(Given entries)

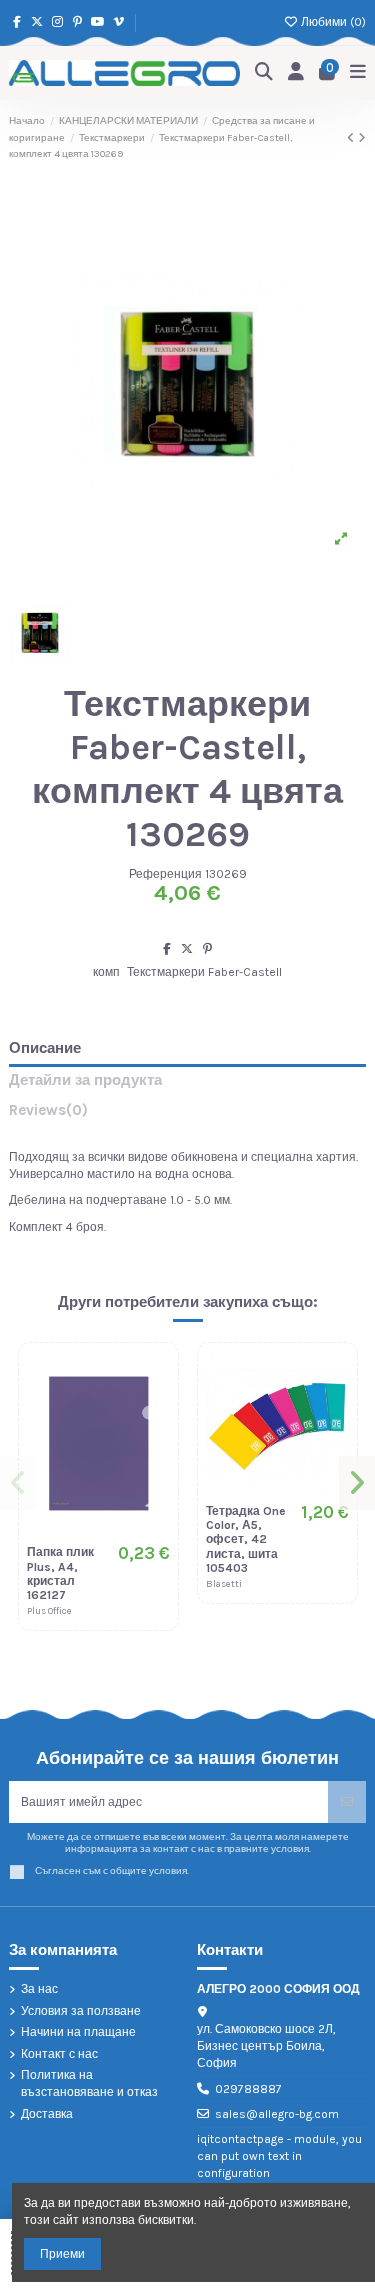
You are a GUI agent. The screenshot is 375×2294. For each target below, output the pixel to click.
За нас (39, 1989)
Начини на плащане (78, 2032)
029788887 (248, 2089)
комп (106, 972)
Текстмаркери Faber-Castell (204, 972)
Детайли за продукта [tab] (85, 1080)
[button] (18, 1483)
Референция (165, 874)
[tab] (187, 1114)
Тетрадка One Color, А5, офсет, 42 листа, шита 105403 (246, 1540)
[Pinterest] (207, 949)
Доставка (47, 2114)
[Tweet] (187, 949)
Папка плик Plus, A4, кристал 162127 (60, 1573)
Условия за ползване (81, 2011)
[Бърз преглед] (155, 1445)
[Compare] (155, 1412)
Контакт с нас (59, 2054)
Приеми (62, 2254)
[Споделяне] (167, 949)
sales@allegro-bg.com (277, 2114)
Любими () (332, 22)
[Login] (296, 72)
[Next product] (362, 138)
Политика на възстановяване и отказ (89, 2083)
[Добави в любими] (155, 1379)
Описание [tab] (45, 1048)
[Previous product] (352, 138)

(End Given entries)
(Given entries)

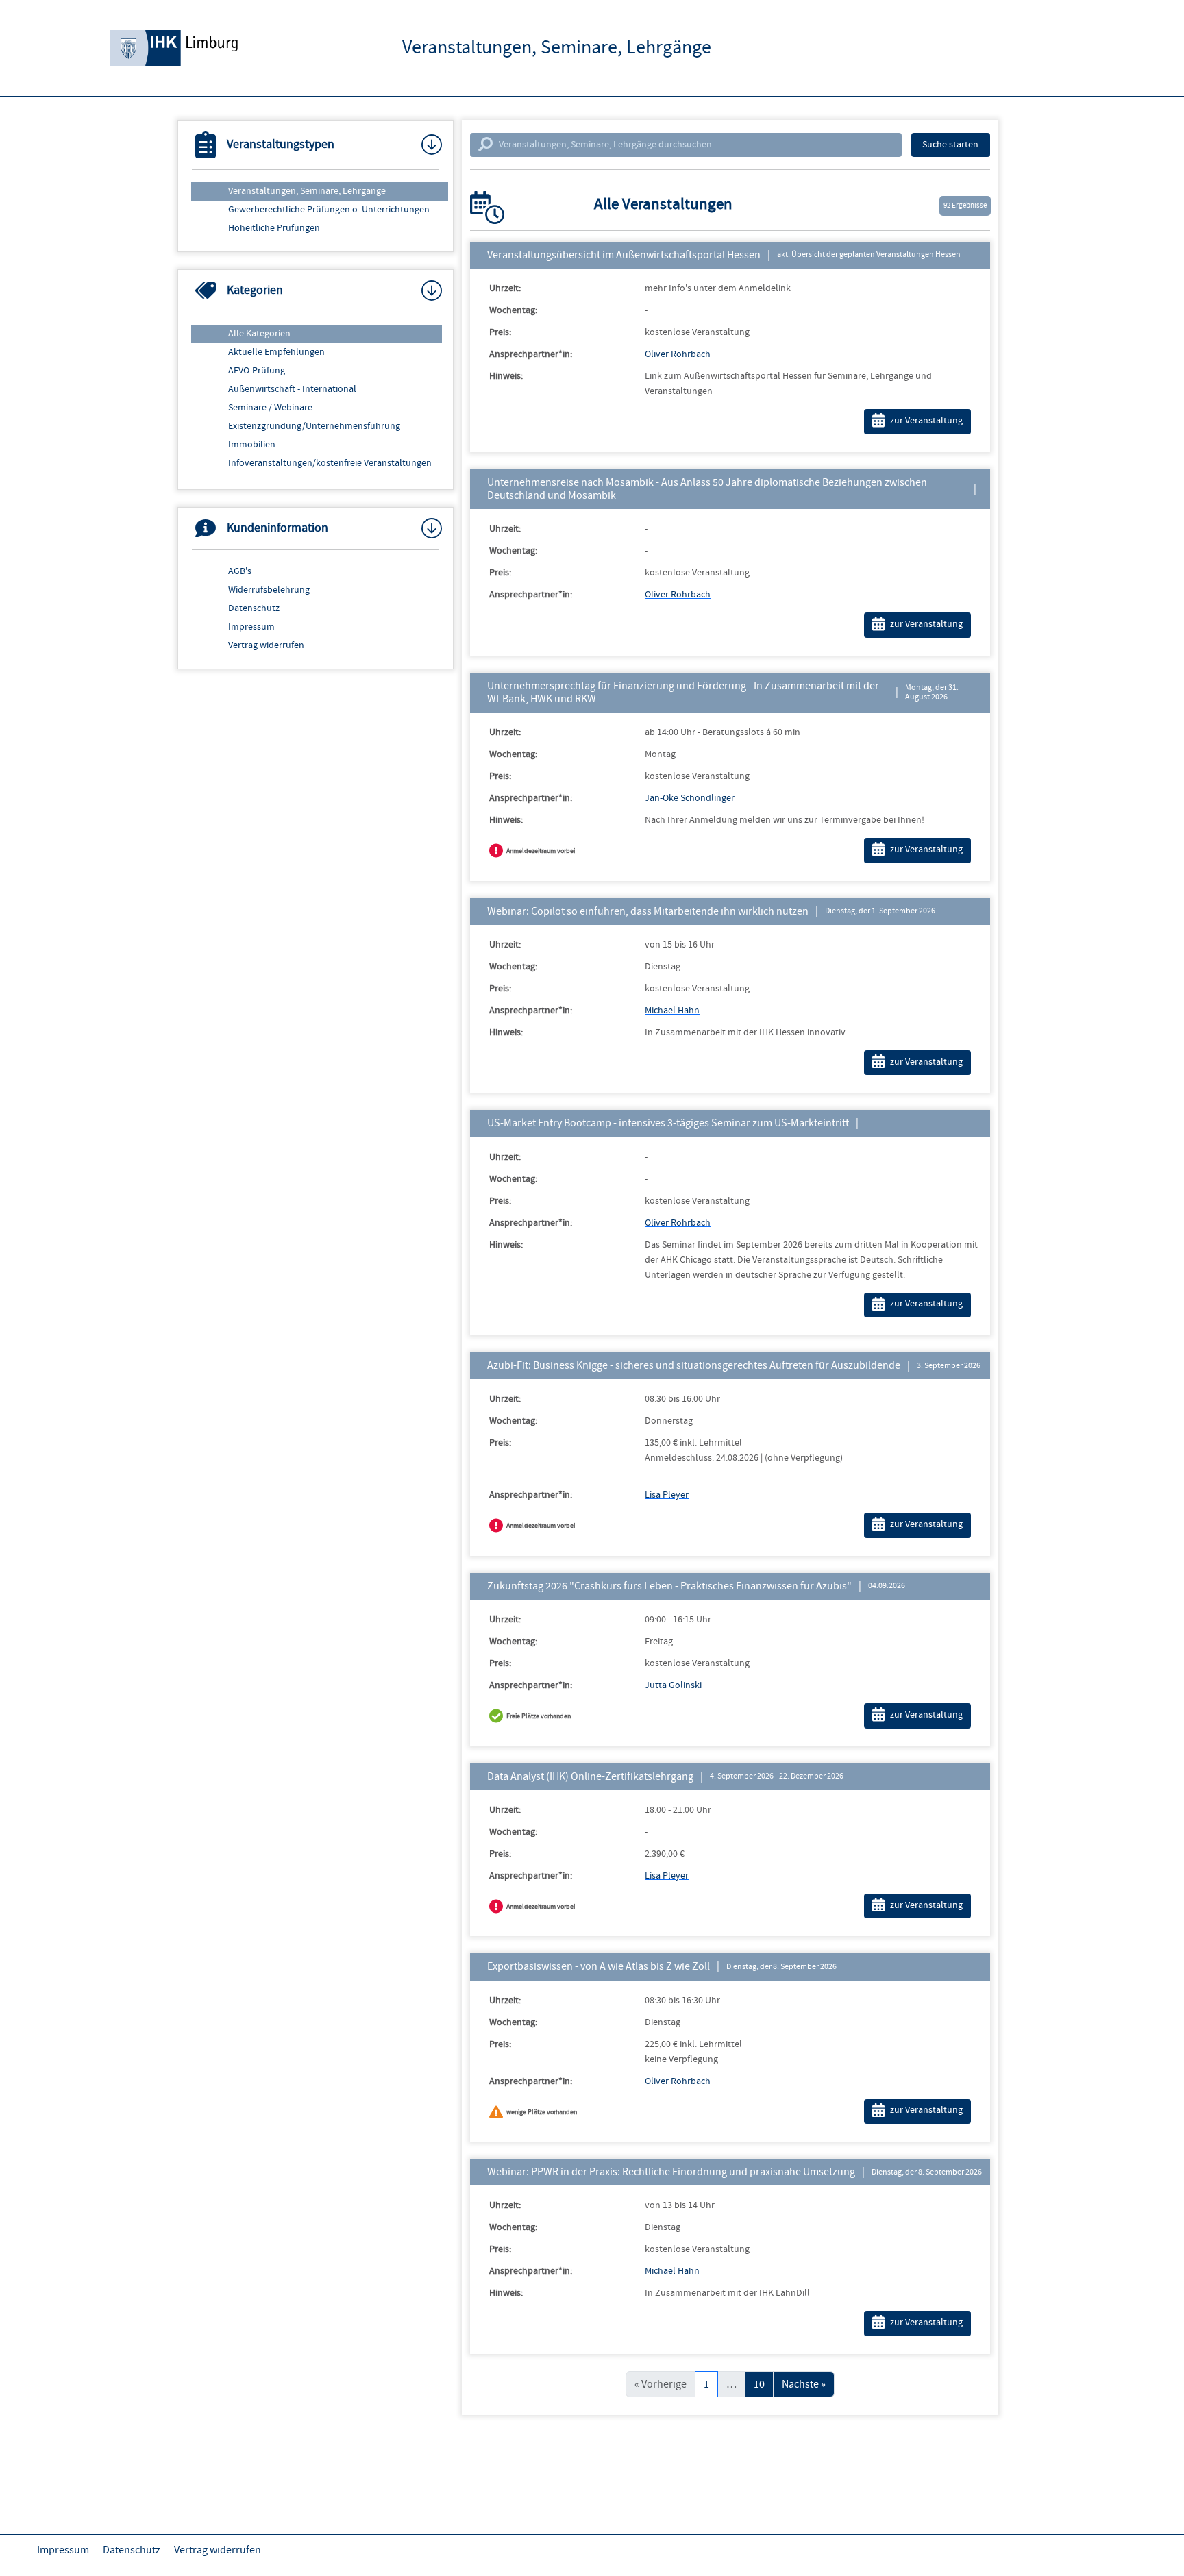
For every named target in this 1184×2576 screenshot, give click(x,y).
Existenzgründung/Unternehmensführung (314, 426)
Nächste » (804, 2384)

(End Given entries)

- _About this exercise_
When the word "target" shows up in a line of the entries, report that line.

- _Your response_
You are a GUI agent. The screenshot is 375×2294. For each target below, output the pixel to click.
For every named target in this 1184×2576 screenshot, give click(x,y).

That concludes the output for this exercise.